**EXERCISE DETAILS:**
Would you filter these records and copy every line that has the word "Locate"?

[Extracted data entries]
====================

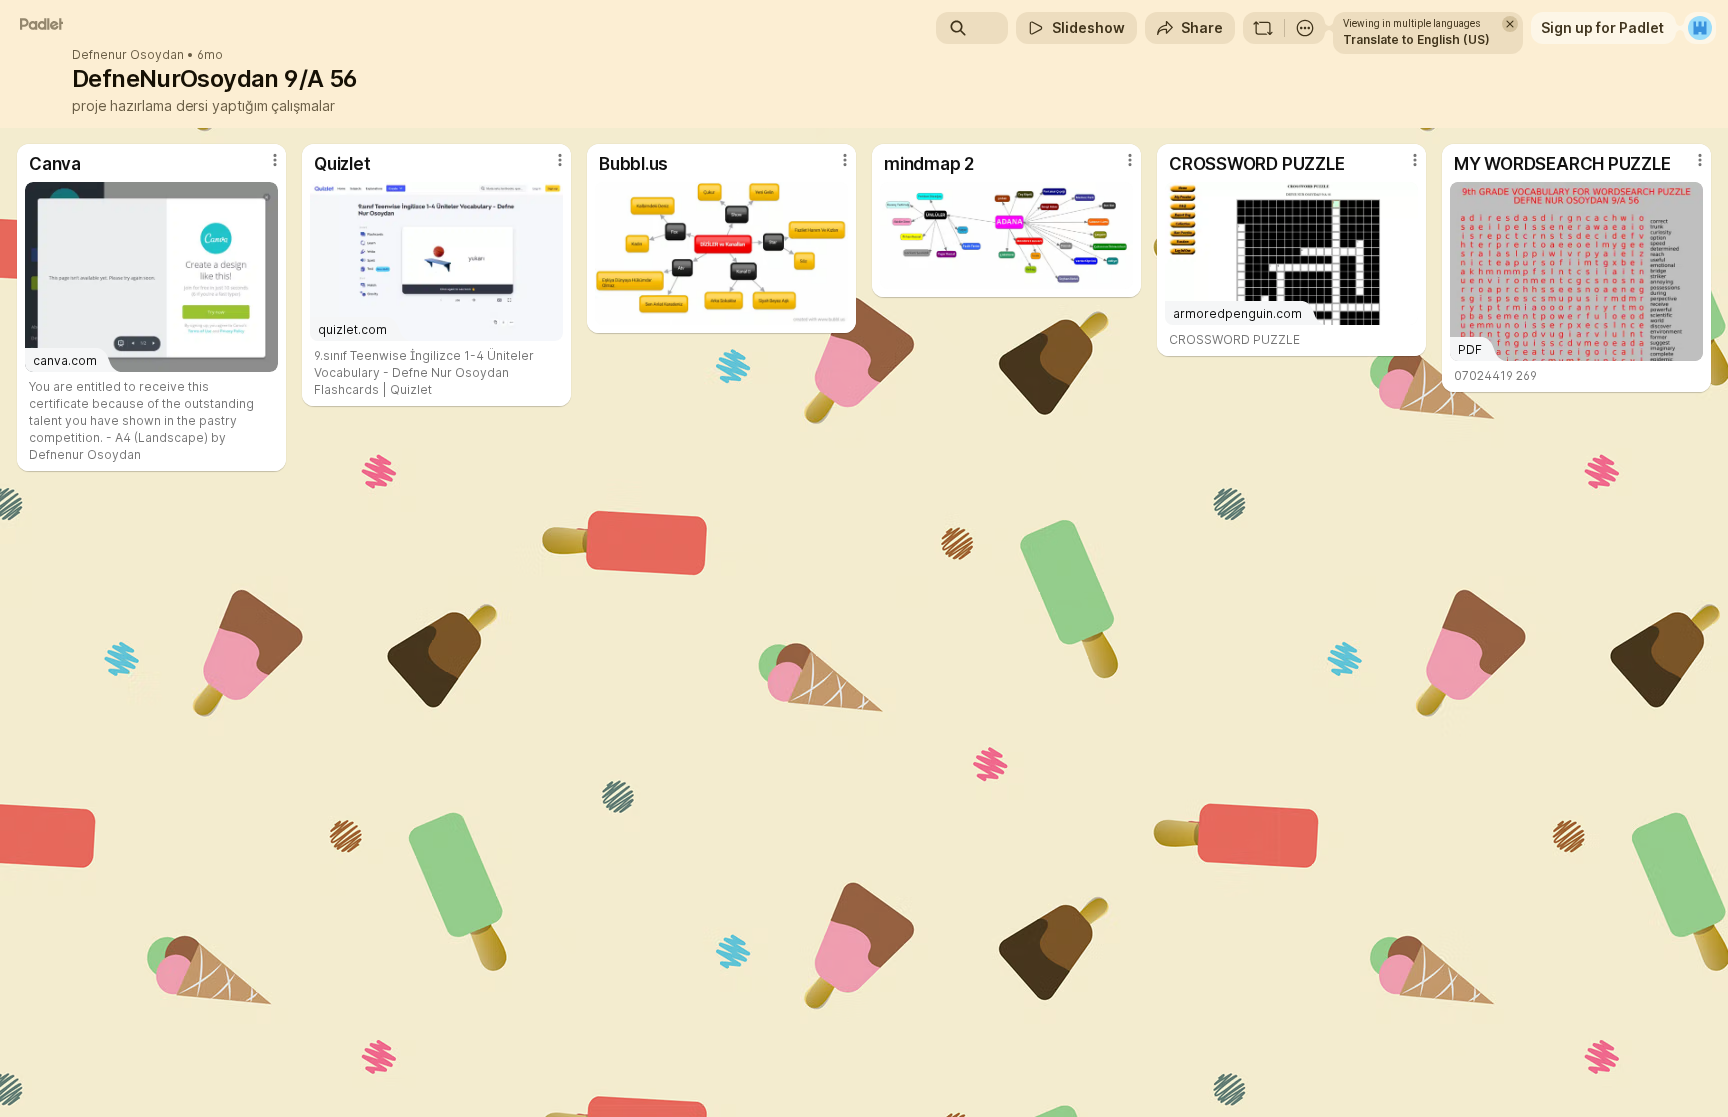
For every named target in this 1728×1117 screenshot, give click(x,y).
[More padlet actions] (1305, 28)
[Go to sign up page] (1700, 28)
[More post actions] (275, 160)
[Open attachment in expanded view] (721, 253)
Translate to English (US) (1416, 39)
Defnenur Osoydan (128, 55)
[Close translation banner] (1510, 24)
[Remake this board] (1263, 28)
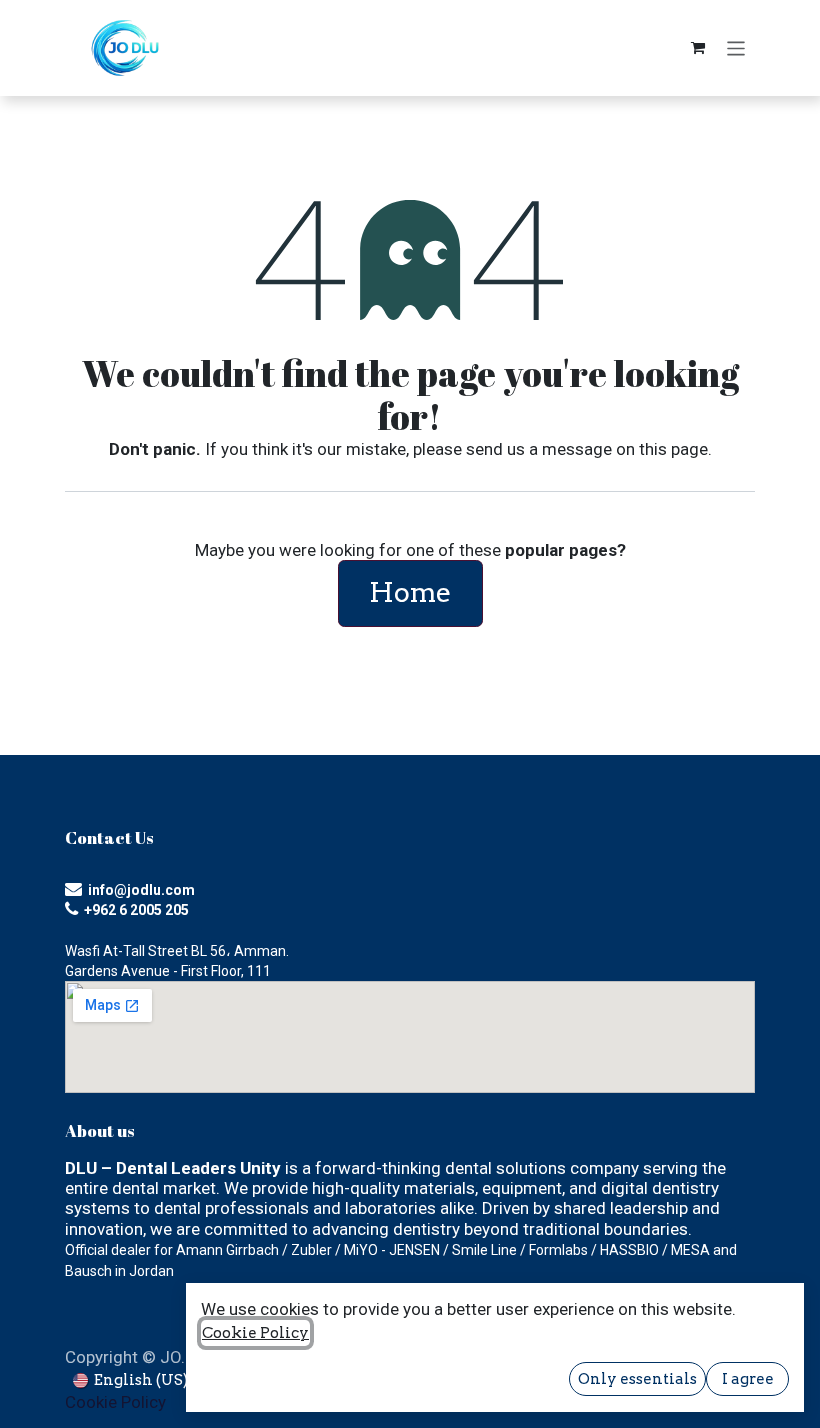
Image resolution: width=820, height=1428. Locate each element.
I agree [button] (748, 1379)
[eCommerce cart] (698, 48)
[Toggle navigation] (736, 47)
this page (673, 449)
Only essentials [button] (637, 1379)
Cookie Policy (115, 1402)
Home (410, 592)
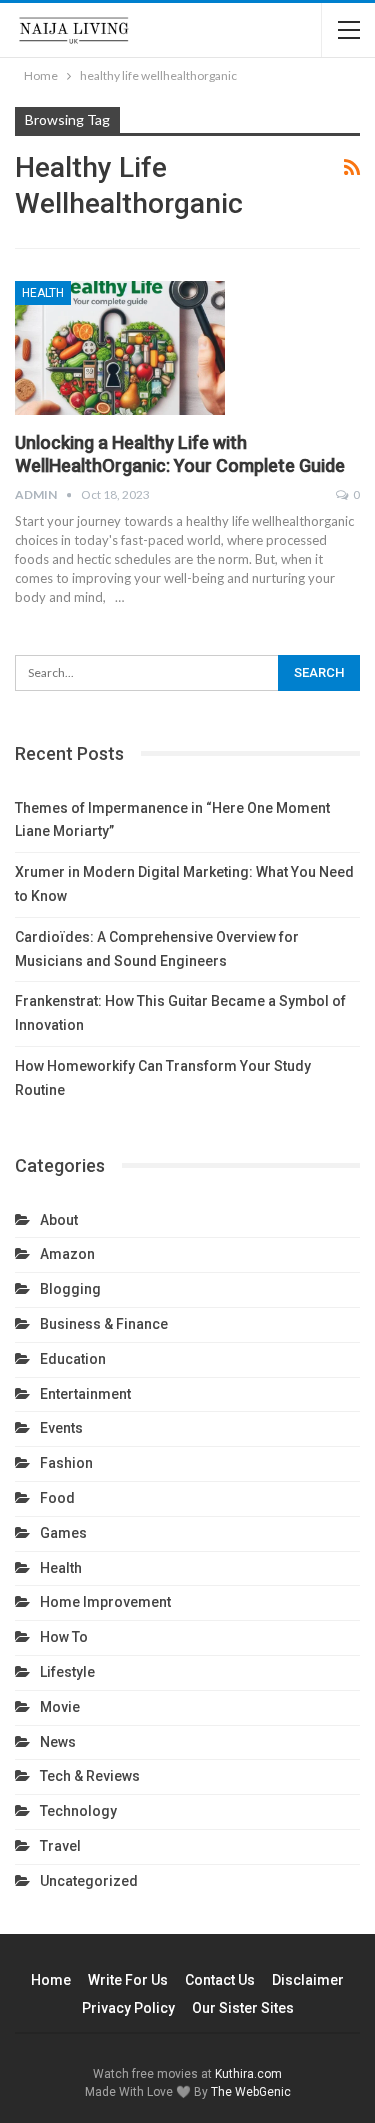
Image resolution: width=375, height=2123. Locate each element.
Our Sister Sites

====================

**WRITTEN SOLUTION:**
Image resolution: width=820, height=1428. Locate each element.
Image resolution: width=375, height=2123. Locate each element.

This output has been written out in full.